I had a very similar set of reactions. I enjoyed it but,
1) Best not to think about the time travel details as things fall apart. (Like once the future guys legs were gone how did he really end up living long enough to get to the past.)
2) Future Joe killing kids (which is where Hooker w Heart comes back in) was really squicky. Seems like they could have arranged it differently.
3) The teke was hinted at as a party trick. Maybe if they had just mentioned that the Rainmaker was a really powerful teke, that could have helped.
I just mentioned to someone that Looper is decent but best not thought of as you are watching while Cloud Atlas was also good, but has to be thought of while watching–kind of opposites.
Although I did enjoy the acting and the dramatic arc, I had a problem with the whole plot for the reason you mentioned: If you had time travel, wouldn’t you put it to better use than to send back guys to kill them? Besides stock market tips, there are scientific inventions or medical breakthroughs or a whole host of things that could make you a lot of money. (Another point: if they have trouble getting rid of dead bodies, what was the deal with Future Joe’s dead wife? If the cops couldn’t trace that murder back to them, why would they be able to trace the other ones back to them?) I must admit, though, that I actually sort of bought Young Joe’s relating to the little kid’s possible future as an abandoned child because of his own background.

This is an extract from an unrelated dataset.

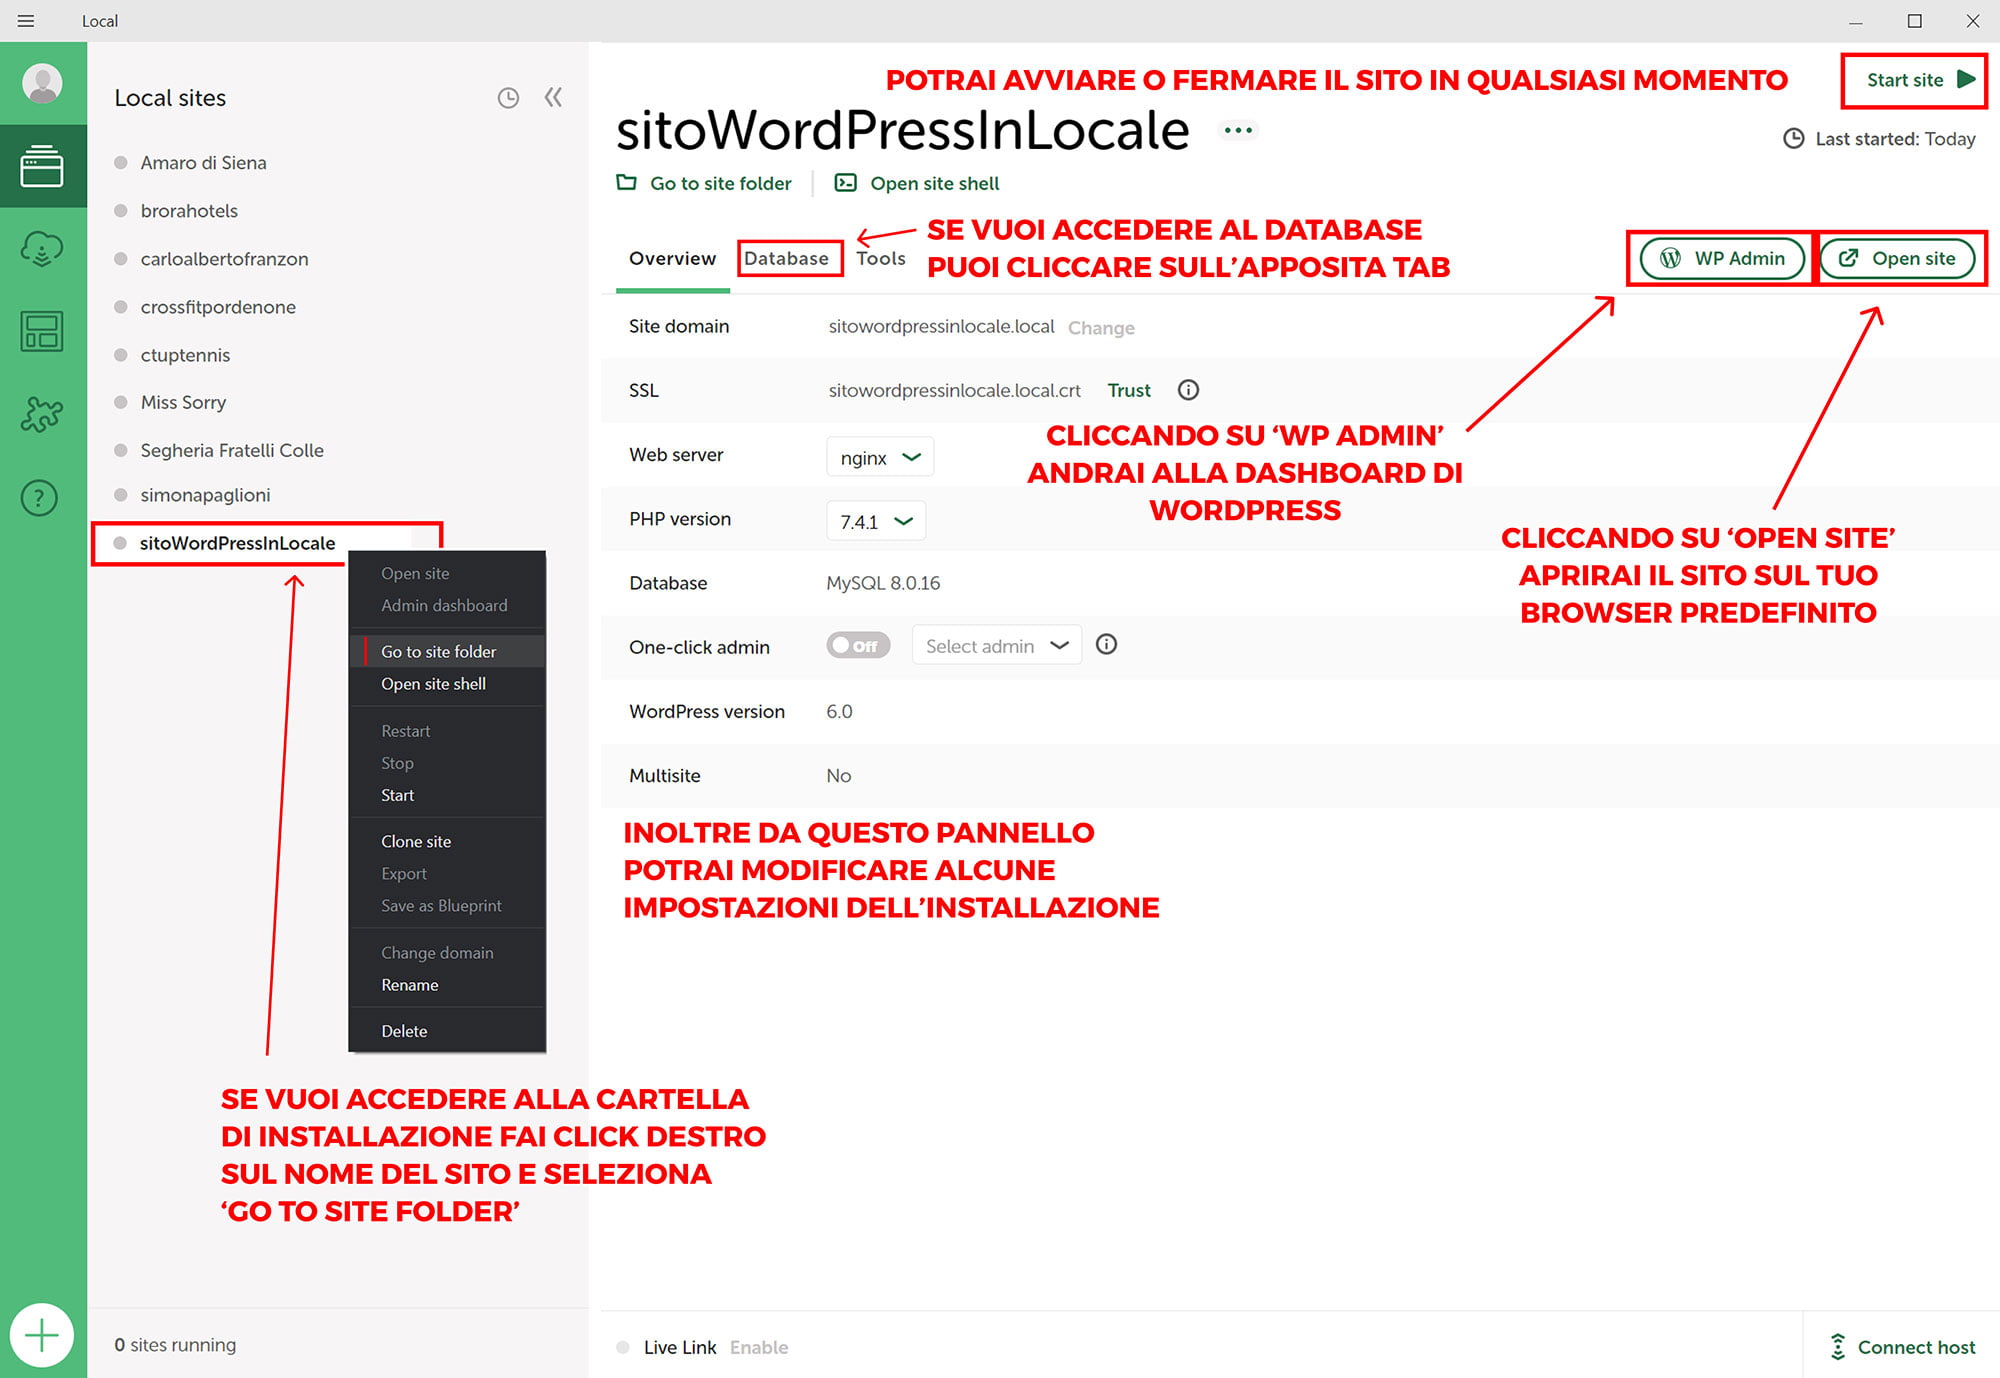Click the recent sites clock icon

tap(508, 98)
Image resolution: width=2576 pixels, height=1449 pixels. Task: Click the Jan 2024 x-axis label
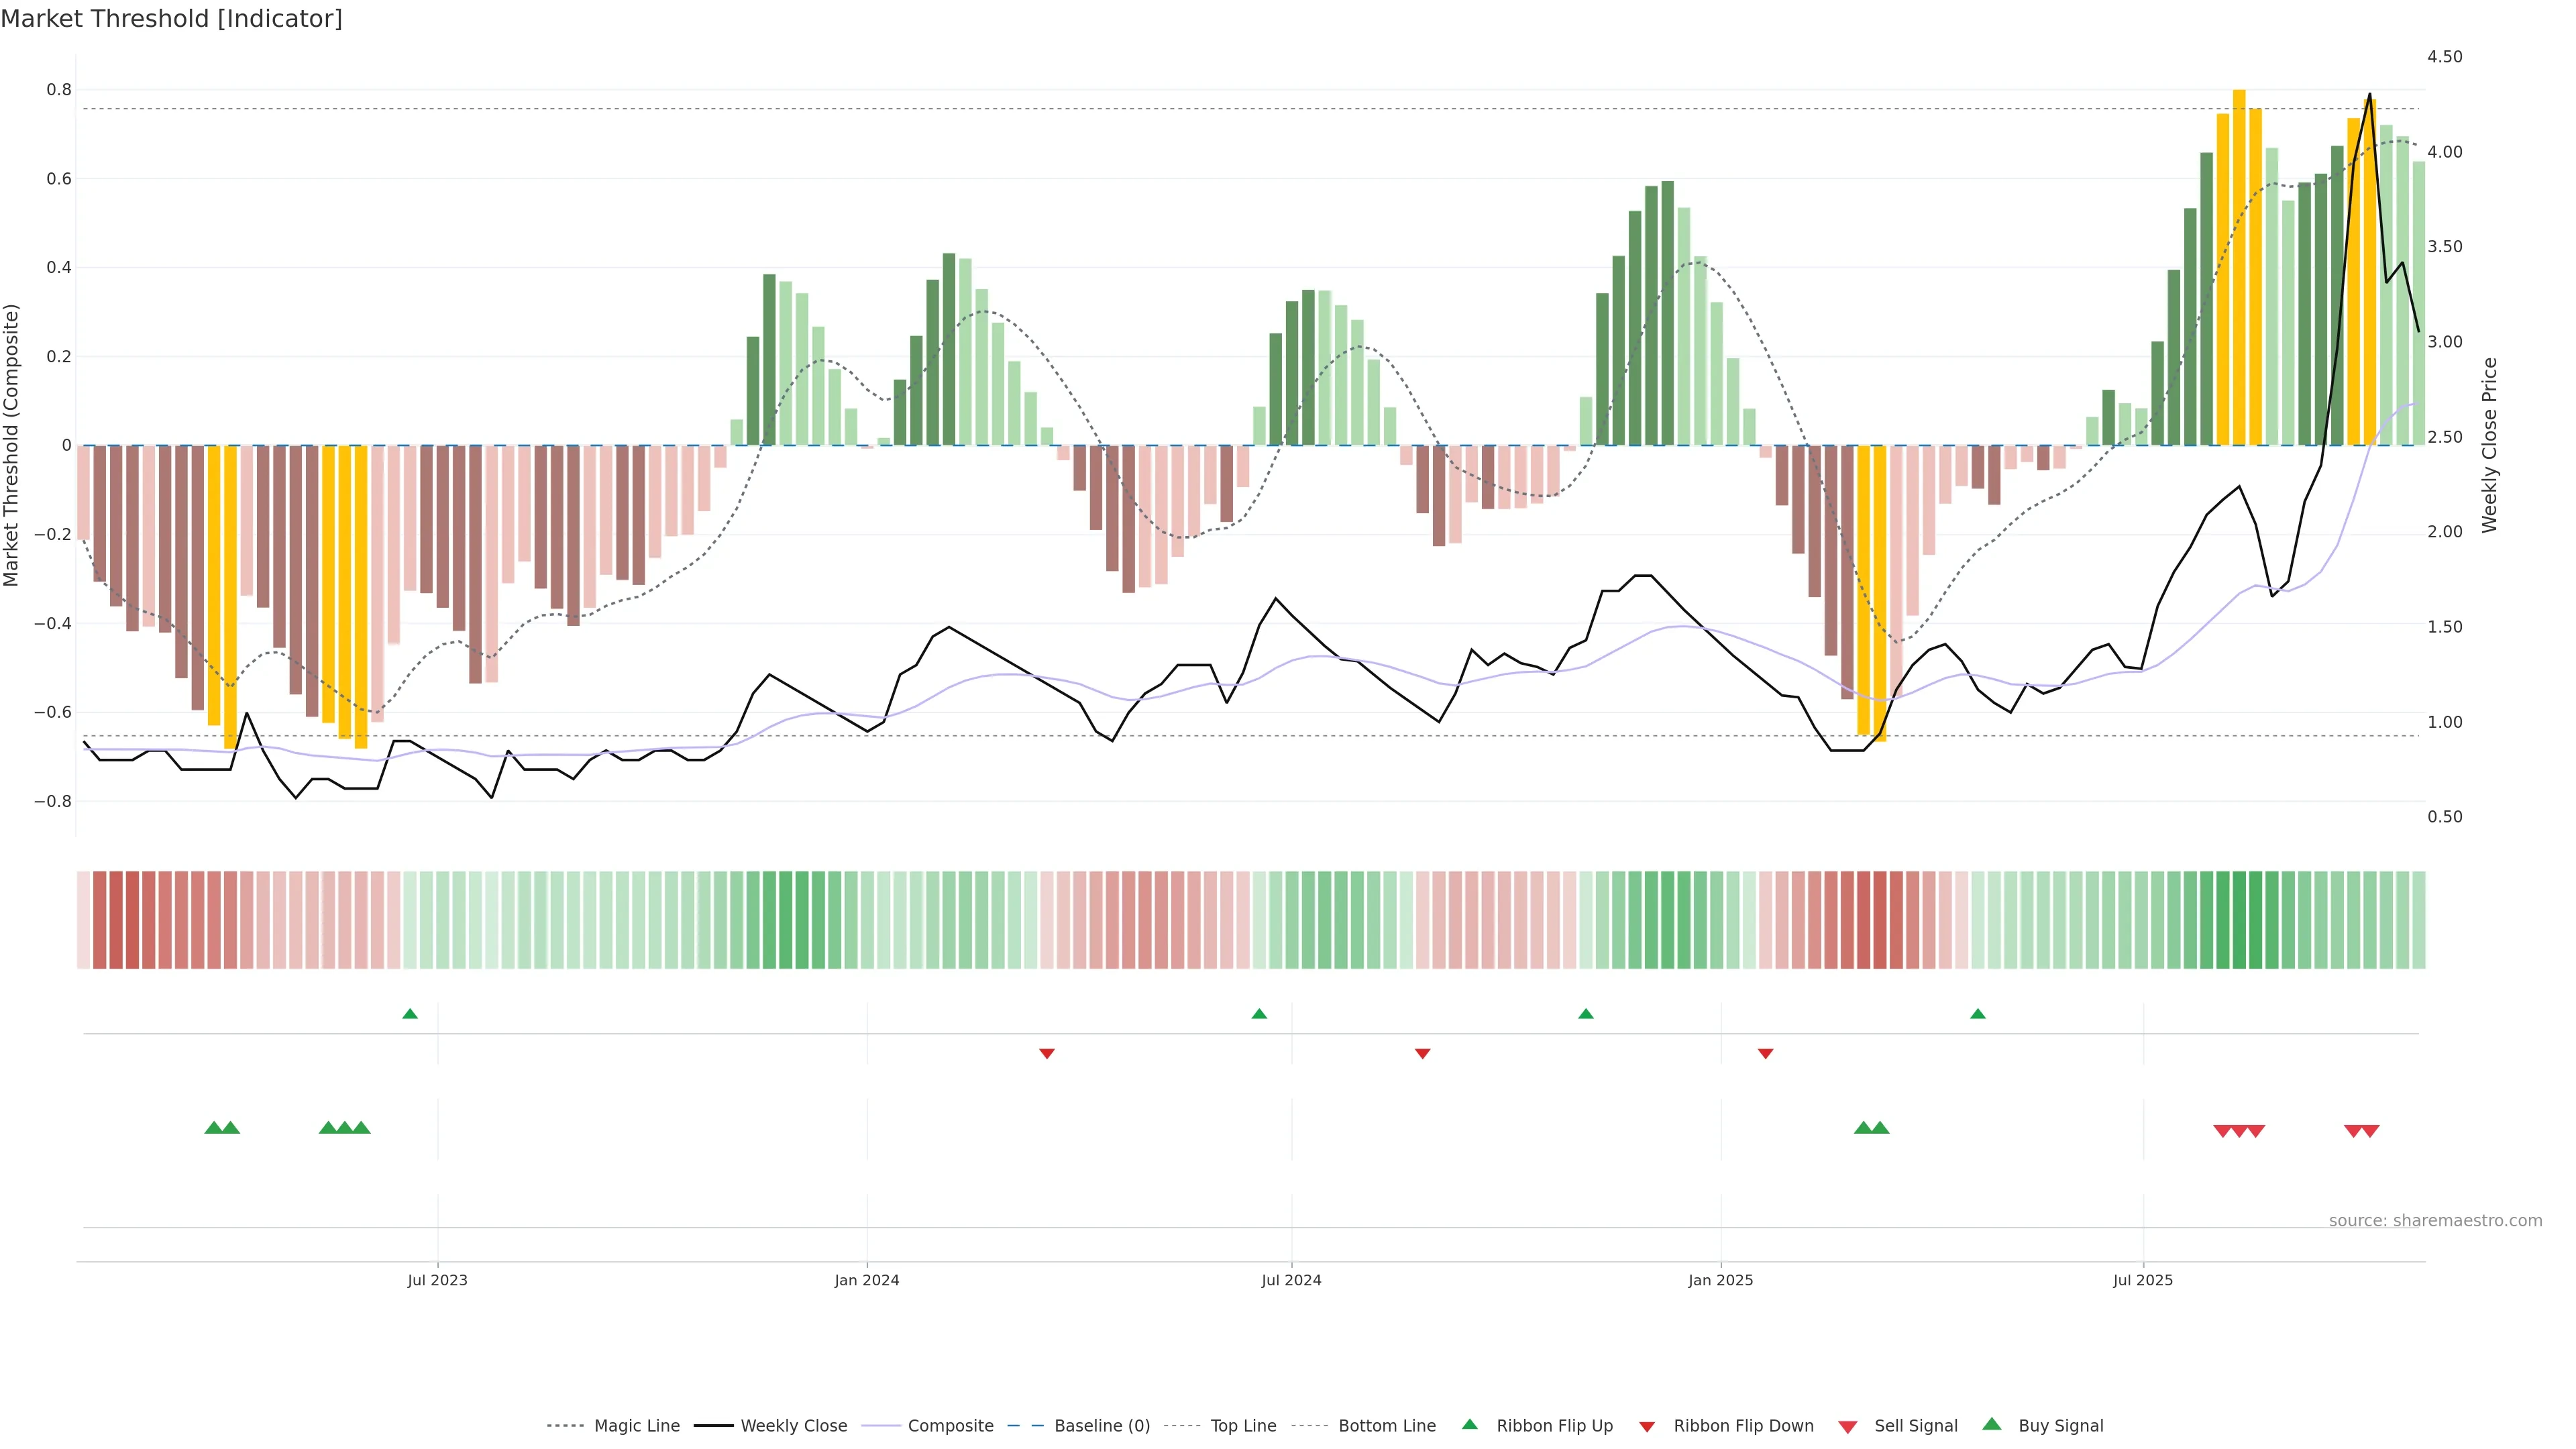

Time travel stories are always tricky because of paradoxes and the biggest paradox IMHO was the Rainmaker. (Steve: The film established that you could create alternate time lines so I didn’t have much of a problem with the future guy’s getting amputations.) Supposedly, the little kid becoming the evil Rainmaker is triggered by Future Joe killing his mother in front of him and leaving him abandoned. However, in Future Joe’s already-established existing future, the mother hasn’t been killed yet because he hasn’t been sent back to the past yet. So the evil Rainmaker wouldn’t have existed.
I accept that time travel stories aren’t going to make a lot of sense. I think Back to the Future did it best, but it was the squik factor that really got to me. Watching Willis kill kids was just not cool
I saw ARGO tonight, and it’s friggin’ _great_!